Aim: Pick up the text about kids eating hot oat cereal before school right after its final sentence and keep it going.

Source text:
>> begin
Once the hot oat cereal is gobbled up, your kids will head out the door with a spring in their step. They will display a visual glow of warmth and have no chilly bones, sneezing or shivering.  They will arrive at school warm and ready to go! Whilst the non-Ready Brekkers are defrosting whilst sat at their desks, the Ready Brekkers are in full flow absorbing every detail being taught as their pens go into overdrive. These kids are on fire and are still displaying the visual glow as they crack on through the morning session. The teachers know the pupils who’ve had a hot bowl of Ready Brek – apart from the visual glow, they notice that these pupils are alert, have blood flowing to their cheeks and  their facial expressions are free moving (not locked in one position).
>> end
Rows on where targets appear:
>> begin
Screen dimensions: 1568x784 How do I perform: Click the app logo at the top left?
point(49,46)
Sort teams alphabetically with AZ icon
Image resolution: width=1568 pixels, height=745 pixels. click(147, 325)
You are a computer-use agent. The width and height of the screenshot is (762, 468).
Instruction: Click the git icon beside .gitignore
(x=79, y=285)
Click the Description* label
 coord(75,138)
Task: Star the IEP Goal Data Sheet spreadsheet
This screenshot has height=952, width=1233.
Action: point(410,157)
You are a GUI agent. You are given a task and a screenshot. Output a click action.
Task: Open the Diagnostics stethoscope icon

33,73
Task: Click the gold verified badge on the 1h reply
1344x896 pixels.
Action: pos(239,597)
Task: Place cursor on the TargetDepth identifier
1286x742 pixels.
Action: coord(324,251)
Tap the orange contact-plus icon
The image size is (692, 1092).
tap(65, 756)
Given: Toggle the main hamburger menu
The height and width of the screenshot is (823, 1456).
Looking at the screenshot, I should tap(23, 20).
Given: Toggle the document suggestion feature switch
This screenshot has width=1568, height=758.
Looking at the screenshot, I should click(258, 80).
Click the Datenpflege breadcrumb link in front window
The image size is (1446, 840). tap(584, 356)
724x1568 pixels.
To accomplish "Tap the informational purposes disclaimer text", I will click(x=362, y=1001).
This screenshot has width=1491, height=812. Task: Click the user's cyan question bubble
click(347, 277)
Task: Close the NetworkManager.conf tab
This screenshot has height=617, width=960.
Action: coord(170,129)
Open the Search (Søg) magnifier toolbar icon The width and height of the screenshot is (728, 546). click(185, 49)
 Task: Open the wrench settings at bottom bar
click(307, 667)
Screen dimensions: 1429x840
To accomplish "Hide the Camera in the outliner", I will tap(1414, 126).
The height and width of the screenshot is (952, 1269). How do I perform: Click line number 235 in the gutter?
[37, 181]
>> end
Result of this exercise:
Ready brek 3



At the end of your working day you return home to happy, content, frost-free kids. Home has a happy vibe to it with no hostility. There’s no one hogging the spot by the radiator as you stroll around free from guilt. You’ll be chuffed that you fed your kids Ready Brek in the morning and you feel like a responsible parent once again. You watch your kids laughing, enjoying themselves, dashing around the house as if it’s the start of the Summer holidays. Ready  Brek really is Central Heating for Kids. You’ve discovered the secret to guilt free parenthood and never again will you be dragged through the imaginary courtroom.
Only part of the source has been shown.